The new Power11 chips mark IBM's first major update to its "Power" line since 2020. IBM's Power systems, like NVIDIA's AI servers, are an integrated package of chips and software. The company is focusing on reliability and security with this tight coupling. The Power11 systems will be generally available starting July 25, 2025. In the fourth quarter of 2025, IBM plans to integrate Power11 with Spyre, its AI chip introduced last year.
IBM is not aiming to compete with NVIDIA in creating and training AI systems. Instead, it is focused on simplifying AI deployment for inference, which is the process of putting an AI system to work in speeding up business tasks. IBM executives stated that they are removing barriers so businesses can focus on building impactful AI solutions, rather than managing hardware. This aligns with IBM's broader AI+ infrastructure vision, where purpose-built systems can reduce friction in deploying generative AI, automating workflows, and extracting insights from unstructured data.
The Power11 servers are designed to deliver the availability, resiliency, performance, and scalability that enterprises demand for seamless hybrid deployment on-premises or in the IBM Cloud. IBM Power systems have long been used by organizations in banking, healthcare, retail, and government for their most critical, data-intensive workloads. The Power11 launch includes high-end, mid-range, and entry-level servers, as well as IBM Power Virtual Server in IBM Cloud, giving businesses options to run workloads on-premises or in the cloud.
IBM claims the Power11 systems will not need any planned downtime for software updates and will have a total unplanned downtime of fewer than 30 seconds per year, which translates to an uptime of 99.9999%. To achieve this, IBM will use autonomous patching and automated workload movement to carry out maintenance without taking the system offline. The system is also designed to detect and respond to ransomware attacks within one minute using a feature called IBM Power Cyber Vault, which follows the NIST cybersecurity framework. There is also protection on firmware integrity attacks with built-in quantum-safe cryptography.
Compared to Power9, the new design offers up to 55% faster performance per core. IBM is emphasizing power efficiency with this release. The new chips feature a mode that reduces energy use by 28%, trading off a small amount of performance. Overall, IBM claims Power11 systems deliver twice the performance per watt compared to similar x86 machines.

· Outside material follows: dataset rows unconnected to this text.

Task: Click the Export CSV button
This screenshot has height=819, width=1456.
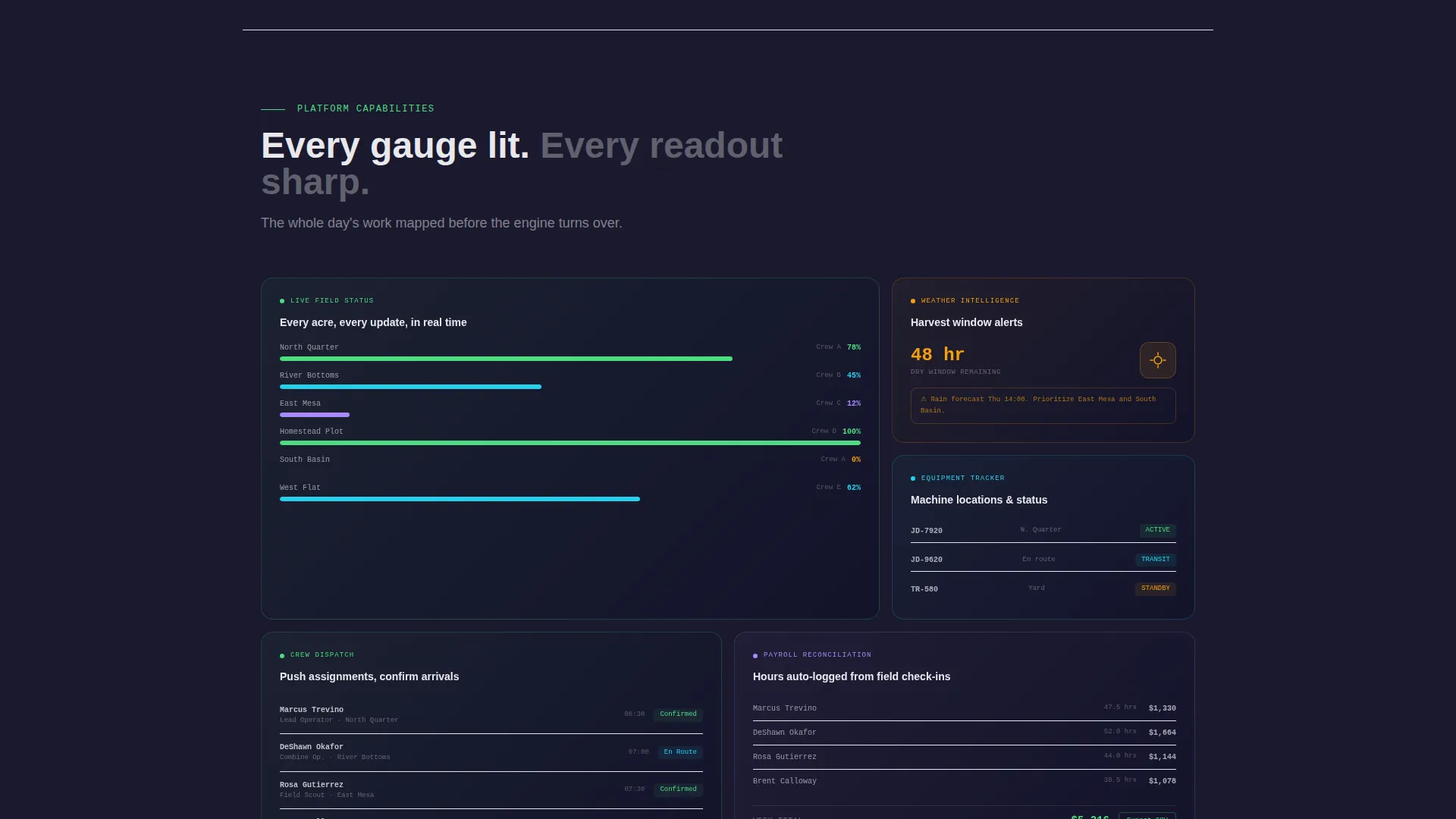Action: coord(1147,817)
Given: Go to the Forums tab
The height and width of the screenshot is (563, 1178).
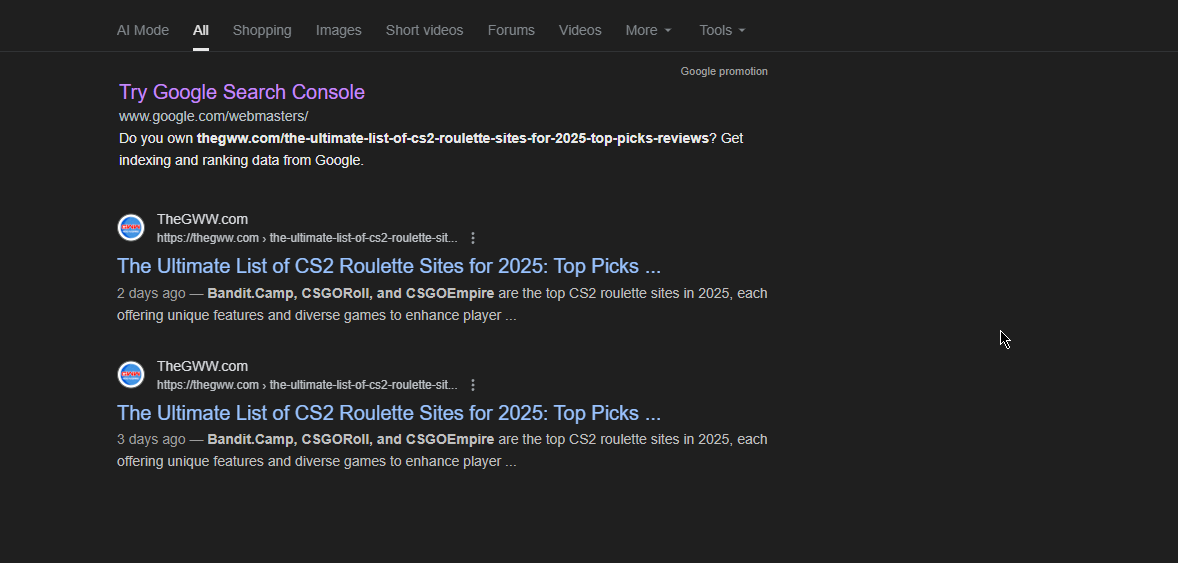Looking at the screenshot, I should (511, 30).
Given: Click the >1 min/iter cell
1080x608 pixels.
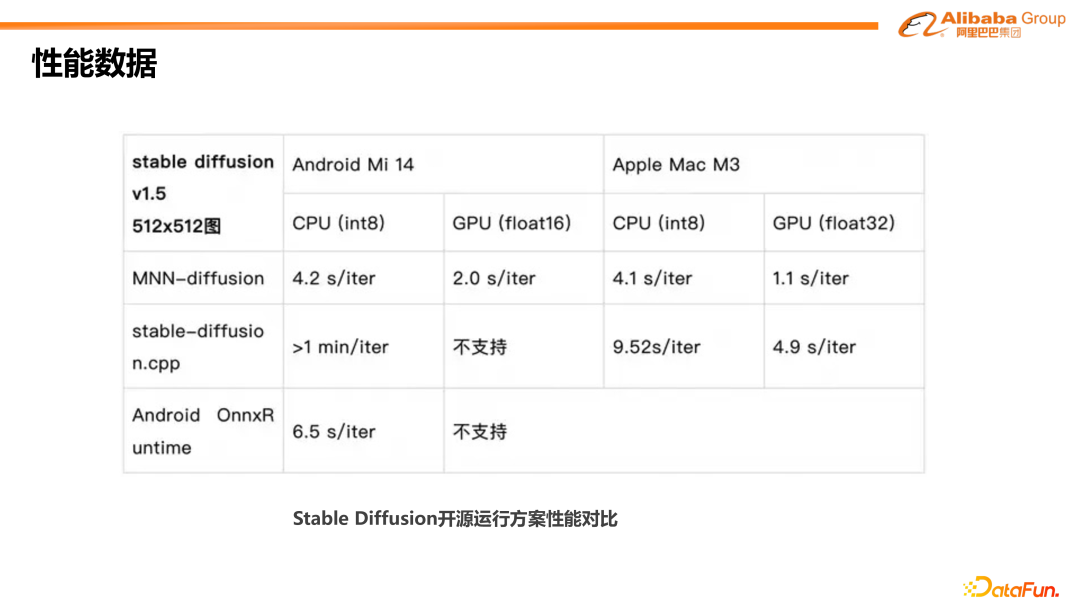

The Power11 chips also include built-in AI acceleration. IBM also plans to launch systems with its Spyre AI accelerator later this year. The IBM Spyre Accelerator for Power11 is expected to be available in Q4 2025. Spyre features 32 individual accelerator cores and contains approximately 25.6 billion transistors. It is produced using 5 nm node process technology, with each Spyre mounted on a “clusterable” PCIe card.
IBM is also making watsonx.data, its hybrid, open data lakehouse, available on Power11 by the end of 2025. With these new chips and servers, IBM aims to provide simplified, always-on operations with hybrid cloud flexibility for enterprises to maintain competitiveness in the AI era.